Latin American, Iberian and Latino Cultures

Advisor

Cecelia Cutler

Committee Members

José del Valle

Miki Makihara

Subject Categories

African American Studies | Bilingual, Multilingual, and Multicultural Education | Language and Literacy Education | Latina/o Studies | Modern Languages | Spanish Linguistics

Keywords

African-American, Spanish, ethnicity, transracial, race, language

Abstract

Transracialization is not a biological term connoting the change of one’s skin tone to become a member of a different race. Its definition has its roots in racialization—the ideological process that describes how one assembles ideas about groups based on their race and decides, for example, what a ‘Black’ person is and how ‘Black’ people speak. Thus, transracialization is a linguistic term that describes the political and sociocultural act of recontextualizing one’s phenotype with the use of language, and in so doing, upending the observers’ stereotypical expectations of who one is (Alim 2016).
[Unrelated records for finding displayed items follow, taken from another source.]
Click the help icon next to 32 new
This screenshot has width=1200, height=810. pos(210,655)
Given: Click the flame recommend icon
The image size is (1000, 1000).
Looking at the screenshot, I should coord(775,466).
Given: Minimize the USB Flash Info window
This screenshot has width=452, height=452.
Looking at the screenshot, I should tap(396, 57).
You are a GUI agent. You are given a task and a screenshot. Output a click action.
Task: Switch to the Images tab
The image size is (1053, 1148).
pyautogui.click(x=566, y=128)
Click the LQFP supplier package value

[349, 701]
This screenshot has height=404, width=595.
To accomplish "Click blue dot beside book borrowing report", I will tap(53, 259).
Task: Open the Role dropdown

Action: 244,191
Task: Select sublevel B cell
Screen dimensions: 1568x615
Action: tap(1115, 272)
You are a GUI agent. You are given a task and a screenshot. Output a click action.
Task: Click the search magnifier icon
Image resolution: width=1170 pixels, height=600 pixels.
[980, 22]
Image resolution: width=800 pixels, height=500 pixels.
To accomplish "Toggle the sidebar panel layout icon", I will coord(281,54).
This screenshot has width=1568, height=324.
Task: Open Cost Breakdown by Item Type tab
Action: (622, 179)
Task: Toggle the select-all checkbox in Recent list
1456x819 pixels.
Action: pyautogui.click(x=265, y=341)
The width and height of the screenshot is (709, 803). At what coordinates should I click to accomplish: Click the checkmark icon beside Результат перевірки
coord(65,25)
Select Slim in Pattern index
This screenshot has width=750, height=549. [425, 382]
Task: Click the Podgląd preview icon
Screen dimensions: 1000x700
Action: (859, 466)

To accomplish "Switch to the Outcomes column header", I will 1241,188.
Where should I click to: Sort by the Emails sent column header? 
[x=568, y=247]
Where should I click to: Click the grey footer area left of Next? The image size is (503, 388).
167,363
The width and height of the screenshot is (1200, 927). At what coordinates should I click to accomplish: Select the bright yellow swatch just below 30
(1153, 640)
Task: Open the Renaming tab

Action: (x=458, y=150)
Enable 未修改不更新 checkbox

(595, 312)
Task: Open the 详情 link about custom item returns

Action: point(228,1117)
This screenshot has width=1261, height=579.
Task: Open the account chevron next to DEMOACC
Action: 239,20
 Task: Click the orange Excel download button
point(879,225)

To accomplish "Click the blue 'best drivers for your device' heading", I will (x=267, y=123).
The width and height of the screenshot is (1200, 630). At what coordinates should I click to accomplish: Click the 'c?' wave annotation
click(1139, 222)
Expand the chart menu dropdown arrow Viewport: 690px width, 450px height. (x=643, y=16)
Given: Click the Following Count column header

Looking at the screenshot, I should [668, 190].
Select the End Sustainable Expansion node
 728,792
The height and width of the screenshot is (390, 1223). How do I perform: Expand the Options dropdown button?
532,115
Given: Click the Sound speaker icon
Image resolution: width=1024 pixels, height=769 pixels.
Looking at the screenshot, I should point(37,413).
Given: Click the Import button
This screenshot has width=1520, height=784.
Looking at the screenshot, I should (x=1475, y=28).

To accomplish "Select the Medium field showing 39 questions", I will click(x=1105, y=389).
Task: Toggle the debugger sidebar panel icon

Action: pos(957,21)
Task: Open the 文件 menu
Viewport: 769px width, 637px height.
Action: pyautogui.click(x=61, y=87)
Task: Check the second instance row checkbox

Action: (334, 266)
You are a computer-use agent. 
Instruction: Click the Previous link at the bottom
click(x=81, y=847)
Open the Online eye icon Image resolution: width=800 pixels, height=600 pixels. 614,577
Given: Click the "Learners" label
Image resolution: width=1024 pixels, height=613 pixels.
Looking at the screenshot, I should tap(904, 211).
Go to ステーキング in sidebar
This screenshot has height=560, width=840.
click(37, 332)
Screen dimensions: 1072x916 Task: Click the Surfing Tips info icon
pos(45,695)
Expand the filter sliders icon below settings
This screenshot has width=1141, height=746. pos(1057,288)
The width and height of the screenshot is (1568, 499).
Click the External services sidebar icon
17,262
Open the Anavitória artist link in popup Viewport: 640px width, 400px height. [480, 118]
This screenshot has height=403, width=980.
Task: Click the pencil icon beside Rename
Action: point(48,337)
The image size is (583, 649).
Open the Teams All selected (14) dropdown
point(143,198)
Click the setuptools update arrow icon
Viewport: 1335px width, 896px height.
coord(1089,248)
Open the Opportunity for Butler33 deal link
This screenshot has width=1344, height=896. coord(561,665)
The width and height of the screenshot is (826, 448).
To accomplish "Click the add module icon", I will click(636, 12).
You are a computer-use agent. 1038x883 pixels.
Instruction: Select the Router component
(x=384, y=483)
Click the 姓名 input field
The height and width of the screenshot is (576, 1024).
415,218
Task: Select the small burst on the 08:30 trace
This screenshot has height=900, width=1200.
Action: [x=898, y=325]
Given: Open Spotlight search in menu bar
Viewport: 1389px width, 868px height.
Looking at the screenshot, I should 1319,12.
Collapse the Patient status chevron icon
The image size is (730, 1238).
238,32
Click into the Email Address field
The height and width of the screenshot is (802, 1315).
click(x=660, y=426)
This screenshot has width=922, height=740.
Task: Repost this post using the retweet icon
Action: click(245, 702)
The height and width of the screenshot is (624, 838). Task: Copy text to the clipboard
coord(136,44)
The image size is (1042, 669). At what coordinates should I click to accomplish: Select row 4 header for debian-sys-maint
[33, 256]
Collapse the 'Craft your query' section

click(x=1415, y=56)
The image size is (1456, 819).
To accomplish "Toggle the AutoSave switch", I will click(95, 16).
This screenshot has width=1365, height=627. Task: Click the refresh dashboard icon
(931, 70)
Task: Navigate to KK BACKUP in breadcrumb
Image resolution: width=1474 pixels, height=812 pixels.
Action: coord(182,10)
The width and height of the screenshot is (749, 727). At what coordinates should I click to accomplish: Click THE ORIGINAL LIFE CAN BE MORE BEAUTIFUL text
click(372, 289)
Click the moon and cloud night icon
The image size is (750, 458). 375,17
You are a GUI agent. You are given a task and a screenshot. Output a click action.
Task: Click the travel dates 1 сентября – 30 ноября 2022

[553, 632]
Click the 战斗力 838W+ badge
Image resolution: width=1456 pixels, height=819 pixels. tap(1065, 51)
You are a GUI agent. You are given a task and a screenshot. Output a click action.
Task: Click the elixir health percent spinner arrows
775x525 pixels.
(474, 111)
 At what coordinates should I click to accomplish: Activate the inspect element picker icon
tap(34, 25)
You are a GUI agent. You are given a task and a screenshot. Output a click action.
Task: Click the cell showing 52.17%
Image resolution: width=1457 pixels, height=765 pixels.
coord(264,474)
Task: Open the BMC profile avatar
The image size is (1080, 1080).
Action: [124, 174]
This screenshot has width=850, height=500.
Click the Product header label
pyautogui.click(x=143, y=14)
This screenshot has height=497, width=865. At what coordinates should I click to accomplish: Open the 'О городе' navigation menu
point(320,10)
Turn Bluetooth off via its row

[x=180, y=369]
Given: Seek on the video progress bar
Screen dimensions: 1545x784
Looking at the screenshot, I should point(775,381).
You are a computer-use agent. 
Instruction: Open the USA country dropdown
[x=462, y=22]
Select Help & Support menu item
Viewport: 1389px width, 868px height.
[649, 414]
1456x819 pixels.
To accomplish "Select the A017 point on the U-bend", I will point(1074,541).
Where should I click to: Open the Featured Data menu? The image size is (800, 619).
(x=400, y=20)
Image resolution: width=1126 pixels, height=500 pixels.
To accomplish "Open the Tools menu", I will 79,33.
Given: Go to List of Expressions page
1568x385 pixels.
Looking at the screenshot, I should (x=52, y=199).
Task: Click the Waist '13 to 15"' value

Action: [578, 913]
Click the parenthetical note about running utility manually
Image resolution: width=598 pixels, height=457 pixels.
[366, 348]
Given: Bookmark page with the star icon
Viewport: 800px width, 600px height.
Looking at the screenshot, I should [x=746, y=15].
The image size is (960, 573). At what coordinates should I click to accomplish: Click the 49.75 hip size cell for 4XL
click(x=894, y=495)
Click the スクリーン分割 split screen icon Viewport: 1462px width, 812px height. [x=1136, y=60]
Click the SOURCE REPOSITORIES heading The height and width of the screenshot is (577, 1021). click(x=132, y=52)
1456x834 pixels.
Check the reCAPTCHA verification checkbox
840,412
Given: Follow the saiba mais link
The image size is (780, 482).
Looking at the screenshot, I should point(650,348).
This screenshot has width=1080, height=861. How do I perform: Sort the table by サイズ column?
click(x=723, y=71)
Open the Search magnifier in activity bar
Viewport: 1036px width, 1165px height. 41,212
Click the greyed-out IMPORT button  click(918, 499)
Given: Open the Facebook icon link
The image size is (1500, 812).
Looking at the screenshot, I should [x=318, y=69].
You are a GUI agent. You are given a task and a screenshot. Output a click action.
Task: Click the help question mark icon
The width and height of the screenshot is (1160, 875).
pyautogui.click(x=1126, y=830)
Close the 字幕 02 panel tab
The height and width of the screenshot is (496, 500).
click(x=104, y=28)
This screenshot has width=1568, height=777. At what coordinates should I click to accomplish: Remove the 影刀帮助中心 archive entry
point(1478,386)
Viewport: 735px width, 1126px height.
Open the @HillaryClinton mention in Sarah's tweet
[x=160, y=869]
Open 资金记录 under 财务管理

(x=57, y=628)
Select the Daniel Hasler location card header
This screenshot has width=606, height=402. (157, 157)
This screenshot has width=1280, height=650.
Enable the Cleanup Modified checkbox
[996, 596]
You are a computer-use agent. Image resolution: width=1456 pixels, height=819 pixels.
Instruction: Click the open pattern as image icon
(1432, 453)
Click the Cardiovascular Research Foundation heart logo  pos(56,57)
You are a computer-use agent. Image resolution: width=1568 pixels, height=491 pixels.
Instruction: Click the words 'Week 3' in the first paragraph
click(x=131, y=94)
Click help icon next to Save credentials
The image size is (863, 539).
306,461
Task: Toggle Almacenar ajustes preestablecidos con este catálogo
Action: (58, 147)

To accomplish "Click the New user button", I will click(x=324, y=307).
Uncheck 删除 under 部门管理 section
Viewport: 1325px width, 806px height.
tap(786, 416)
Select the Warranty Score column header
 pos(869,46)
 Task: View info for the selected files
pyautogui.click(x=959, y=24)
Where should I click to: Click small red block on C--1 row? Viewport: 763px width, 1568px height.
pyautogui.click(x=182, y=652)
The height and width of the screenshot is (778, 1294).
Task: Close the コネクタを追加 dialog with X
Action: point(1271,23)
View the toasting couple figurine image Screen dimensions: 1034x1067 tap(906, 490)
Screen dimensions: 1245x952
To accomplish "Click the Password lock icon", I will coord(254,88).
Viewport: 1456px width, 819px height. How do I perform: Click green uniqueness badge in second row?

This dissertation deals with how Spanish influences and transforms the identity of minoritized groups like African-Americans in the U.S. context. I define the term ‘Afro-Americano’ as a/an Black/African-American who has lived a Hispanic/Latinx experience in the United States, most notably demonstrated by a proficiency in the Spanish language and affiliation and/or participation in the cultural practices of one or more Hispanic/Latinx cultures. This study interviewed and analyzed African-Americans (in both multi ethnic urban communities as well as on social media platforms like YouTube) who are modifying definitive racial labels and boundaries by becoming pedagogues of Spanish, speaking the language in their homes, communities, schools and jobs. The main questions that the project seeks to answer are; 1. How do daily interactions in conversational Spanish shape the lives of African-Americans? 2. How do these speakers perceive themselves in relation to Hispanics and other African-Americans and vice-versa? 3. Do Afro-Americanos consciously use their Black bodies in service of a transraced identity and if so, how? and 4. How does racialization manifest and become challenged at the racio/ethno/linguistic 3-way intersection between Blackness, African-American ethnicity, and the Spanish language. The four major themes that emerged in the analysis as crucial to understanding African-Americans who occupy transracialized identities are: motivation in Spanish language acquisition, the ‘shocked’ reactions of interlocutors, the mechanics of transracialization and the repertoire of identities, and Afro-Americanismo as an agent of social and political change.